I am experimenting with distributed training options on Cloud ML Engine and I observing some peculiar results. I have basically altered the census custom estimator example to contain a slightly different model and changed my loss function to AdamOptimizer as the only real changes. Based on this other thread, my understanding is that any distributed training should be data-parallel asynchronous training which would suggest "If you distribute 10,000 batches among 10 worker nodes, each node works on roughly 1,000 batches." In my experiment, I have ~650k training examples and I am running the following experiments for 1 epoch with a batch size of 128. Given 650k training examples and a batch size of 128, I would expect there to be ~5.1k steps in an epoch. Here is the performance that I am seeing for different --scale-tier
's
NOT DISTRIBUTED
- BASIC: 8 steps/sec, 5.1k steps, 11 minute wall time
- BASIC_GPU: 24 steps/sec, 5.1k steps, 3.5 minute wall time
DISTRIBUTED
STANDARD_1: 14.5 steps/sec -- 26k steps (26k*128 = ~3.3M which is way more than the training samples actually in the data), 29 min wall time
CUSTOM -- 5 complex_model_m workers, 2 large_model parameter servers: 27 steps/sec, 31k steps (128*31k = ~3.9M which is way more than the 650k training samples actually in the data), wall time 20 minutes
My expectation was that the data-parallel based on the article was that the distributed training would split up the batches amongst all of the workers so if I had 5 workers on ~5k batches, then each worker would perform ~1,000 batches. However, the actual behavior that I am observing is that it seems closer to EACH of the 5 workers performing 1 epoch themselves. When training in a distributed setting, there are 6x as many steps taken in an epoch as there are training examples -- I know that the true definition of a step is each time the gradients are updated, but my understanding of data parallel training is that this would just split up the batches so there should be the same number of gradient updates -- is there any reason why this behavior would be expected? Would it make sense for there to be more train steps needed in a data-parallel asynchronous training distributed environment? Can anybody explain the behavior that I am observing?

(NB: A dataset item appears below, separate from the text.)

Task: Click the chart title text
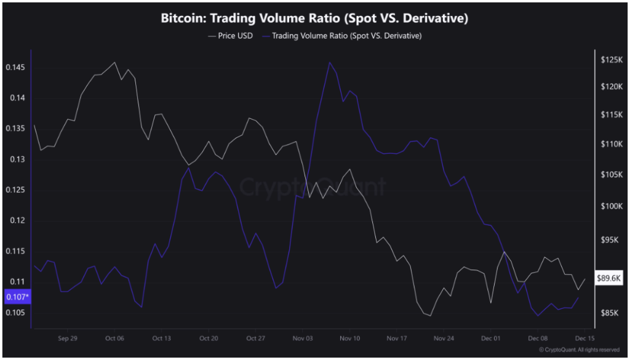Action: click(314, 18)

The previous answer did a good job at explaining the performance bottlenecks. Let me explain about "epochs" and how TensorFlow processes datasets.
The way that distributed training works in TensorFlow is that each worker independently iterates through the entire dataset. It is a common misconception that the training set is partitioned amongst the workers, but this is not the case.

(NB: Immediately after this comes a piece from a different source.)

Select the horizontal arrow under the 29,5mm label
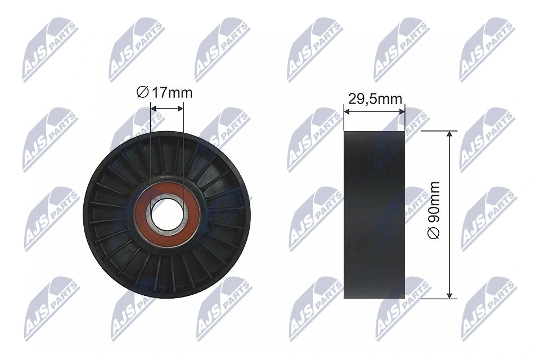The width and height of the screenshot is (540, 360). [374, 112]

In a typical setup with queues (see this tutorial), what happens is each worker creates it's own queue. That queue gets filled with a list of all the filenames of all the training files (typically the list is shuffled and everytime the queue is exhausted, it gets repopulated and reshuffled). Each file is read in instance-by-instance, and the data is parsed, preprocessed, and then fed into another queue where the instances are shuffled and batched. Once the last instance of any file is read, the next filename is popped off the filename queue. If there are no more files to pop, an "epoch" has completed.
The important point here is that all of these queues are by default local -- not shared. So every worker is independently repeating the same work -- creating queues with all the files and iterating through the entire dataset. A full epoch, then, is roughly equal to the number of instances in the full dataset * the number of workers. (I'm not sure about your standard_1 result, but the result on CUSTOM means you have your master + 5 workers = 6 workers * 650K examples * (1 batch / 128 examples) = 31K steps).
FYI the use of epochs are discouraged for parameterizing distributed training because it's too confusing and there may even be issues with it in general. Just stick with max_steps.
Note that, as a consequence of TensorFlow's design, "batch size" means the batch size of each worker. But each worker is going to be sending updates to the parameter servers at roughly the same rate, so over a time period roughly equivalent to the time need to process one "batch", the number of updates that happen to the parameters are roughly batch_size
* num_workers
. This is what we call the effective batch size. This in turn has a few practical consequences:
- You tend to use smaller batch_sizes, especially if you have a large number of workers, so that the effective batch size stays sane.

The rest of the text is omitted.